■ INFORMATION:
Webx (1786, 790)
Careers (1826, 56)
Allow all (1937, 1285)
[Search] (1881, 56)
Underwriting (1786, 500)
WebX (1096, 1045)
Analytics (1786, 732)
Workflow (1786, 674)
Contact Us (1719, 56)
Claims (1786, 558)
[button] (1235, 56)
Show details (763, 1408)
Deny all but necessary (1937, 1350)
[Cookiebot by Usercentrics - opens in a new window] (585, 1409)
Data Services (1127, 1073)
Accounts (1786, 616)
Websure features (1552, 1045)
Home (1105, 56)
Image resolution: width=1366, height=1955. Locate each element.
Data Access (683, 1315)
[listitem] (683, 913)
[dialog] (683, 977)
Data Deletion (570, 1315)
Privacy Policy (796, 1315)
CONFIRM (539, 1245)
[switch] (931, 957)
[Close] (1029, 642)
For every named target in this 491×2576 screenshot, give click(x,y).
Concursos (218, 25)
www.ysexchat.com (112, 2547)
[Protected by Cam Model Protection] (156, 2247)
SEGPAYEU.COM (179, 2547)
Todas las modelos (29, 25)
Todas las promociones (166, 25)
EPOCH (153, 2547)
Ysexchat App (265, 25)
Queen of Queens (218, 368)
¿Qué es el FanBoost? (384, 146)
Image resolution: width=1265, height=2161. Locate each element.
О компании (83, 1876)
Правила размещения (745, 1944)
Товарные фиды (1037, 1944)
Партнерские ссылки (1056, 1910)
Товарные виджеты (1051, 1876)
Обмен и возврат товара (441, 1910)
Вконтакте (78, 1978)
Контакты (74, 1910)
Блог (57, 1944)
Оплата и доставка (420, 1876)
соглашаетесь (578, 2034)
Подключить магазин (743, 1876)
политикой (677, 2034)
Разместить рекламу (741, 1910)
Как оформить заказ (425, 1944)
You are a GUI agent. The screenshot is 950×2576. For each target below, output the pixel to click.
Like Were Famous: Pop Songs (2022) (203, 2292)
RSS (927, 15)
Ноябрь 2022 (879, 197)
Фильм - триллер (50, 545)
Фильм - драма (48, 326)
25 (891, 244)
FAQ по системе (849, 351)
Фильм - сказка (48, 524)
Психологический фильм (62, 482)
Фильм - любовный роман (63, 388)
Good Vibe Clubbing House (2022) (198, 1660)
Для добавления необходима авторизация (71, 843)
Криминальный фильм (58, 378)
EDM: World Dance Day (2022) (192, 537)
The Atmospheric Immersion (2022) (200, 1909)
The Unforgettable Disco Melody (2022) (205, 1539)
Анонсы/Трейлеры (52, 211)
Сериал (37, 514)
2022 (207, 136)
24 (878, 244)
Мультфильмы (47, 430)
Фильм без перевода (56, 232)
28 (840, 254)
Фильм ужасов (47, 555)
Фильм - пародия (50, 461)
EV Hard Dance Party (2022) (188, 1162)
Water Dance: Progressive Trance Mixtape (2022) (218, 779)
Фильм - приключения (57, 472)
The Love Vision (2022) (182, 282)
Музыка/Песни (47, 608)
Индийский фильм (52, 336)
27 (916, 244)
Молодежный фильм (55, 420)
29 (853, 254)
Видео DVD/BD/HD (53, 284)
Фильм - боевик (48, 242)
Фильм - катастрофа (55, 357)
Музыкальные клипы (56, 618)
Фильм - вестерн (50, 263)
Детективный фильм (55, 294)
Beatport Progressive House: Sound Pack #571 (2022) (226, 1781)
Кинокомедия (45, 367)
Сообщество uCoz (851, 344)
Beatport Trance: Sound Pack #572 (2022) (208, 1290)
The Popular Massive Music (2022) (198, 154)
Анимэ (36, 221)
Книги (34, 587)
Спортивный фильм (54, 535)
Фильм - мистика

■ EXERCISE GOAL: Scan the records above for the string "Locate", then copy each line where it turns up.

■ RESULT OF THE EXERCISE:
Image resolution: width=1366, height=1955. Locate each element.
Image resolution: width=1265, height=2161. Locate each element.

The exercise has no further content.